A JOHN MUIR TRAIL REPORT: JMT: SUMMER OF 2020

On the evening of June 20th, I was honored with a phone call from my niece who had a “crazy question”. I assumed I was being enlisted to answer a science question, but no. The question was “Do you want to hike The John Muir Trail with me?”. The JMT, as it is commonly referred to, is around 220 miles long with 45,000 feet of vertical ascent (including a final ascent of Mount Whitney.) I asked for 48 hours and responded within 24. Yes! I can at least start it with you!

With a departure date of July 7th, I only had a little over two weeks to prepare. My biggest concerns were untested footwear and thermodynamics. 

Most backpackers today hike in their favorite trail running shoes. Mine were trashed, and I didn’t want to hike in new shoes. I had a pair of six month old hiking boots. These boots did not have a lot of miles on them, but they were my best choice. I started hiking with a loaded pack right away and worked up to a ten mile hike with a full pack without getting any blisters.

▸ **Request A**
From the John Muir Trail report, return everything from "On the evening" down to "it with you!".
▸ **Request B**
Carry the John Muir Trail report forward, starting after its last sentence.

▸ **Data lines**
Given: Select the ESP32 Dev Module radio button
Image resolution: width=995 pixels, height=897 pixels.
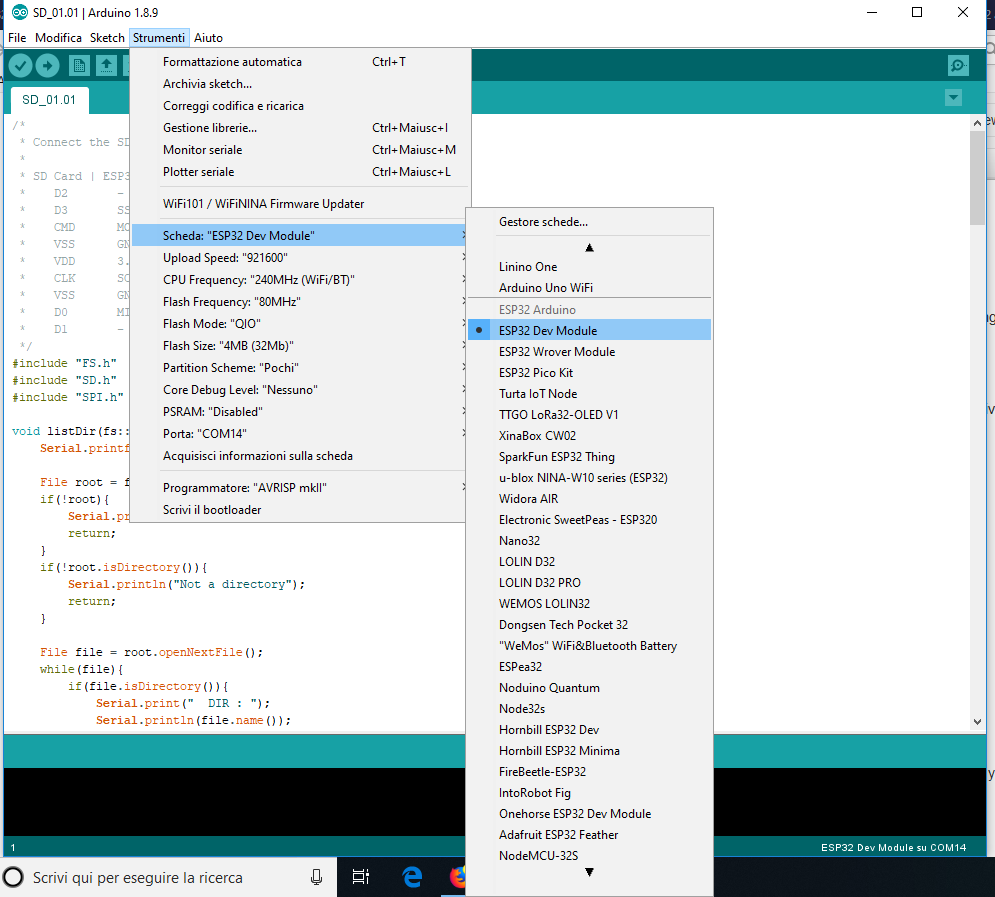Looking at the screenshot, I should pyautogui.click(x=481, y=329).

▸ **Task response A**
On the evening of June 20th, I was honored with a phone call from my niece who had a “crazy question”. I assumed I was being enlisted to answer a science question, but no. The question was “Do you want to hike The John Muir Trail with me?”. The JMT, as it is commonly referred to, is around 220 miles long with 45,000 feet of vertical ascent (including a final ascent of Mount Whitney.) I asked for 48 hours and responded within 24. Yes! I can at least start it with you!

▸ **Task response B**
My other concern was thermodynamics. I was too damn skinny. This is “no bueno” for hiking long distances. Through a strict regimen of beer and ice cream I added one and a half pounds of fat to my frame prior to leaving for the trip. The most food I could carry would be about 2 pounds of food a day worth around 3,000 calories. I would be burning about 5,000 calories a day. A deficit of 2,000 calories per day is equivalent to burning a half pound of fat a day.

During this two week period I exchanged over 100 emails with Katrina. Backpacking had evolved quite a bit since my last big backpacking trip and I had to get up to speed. I learned more from Katrina in those two weeks than I ever did in Boy Scouts. 

Packages from Amazon Prime and REI arrived daily during this period, pushing my special “Gear Account” into the red.  

On Sunday, July 5th I met Katrina at Whitney Portal where we parked Katrina’s car and spent the night.

After our night at Whitney Portal, we drove to Yosemite making stops at Onion Valley and Reds Meadow in order to leave food caches for later in the trip.

Onion Valley:

Katrina at Reds Meadow Pack Station, enjoying a Drumstick:

Monday was spent in a part of the Upper Pines campground that had been closed off to cars and was only open to backpackers. Seeing Yosemite Valley in this uncrowded state was a real treat.

On Tuesday, we began the hike from Glacier Point. Once again, I was taken aback and somewhat awed at being able to enjoy Glacier Point in the summer with a small scattering of people. 

After an easy descent into Little Yosemite Valley from Glacier Point, I went to the beach (Merced River) while Katrina climbed Half Dome. That was a big day for Katrina.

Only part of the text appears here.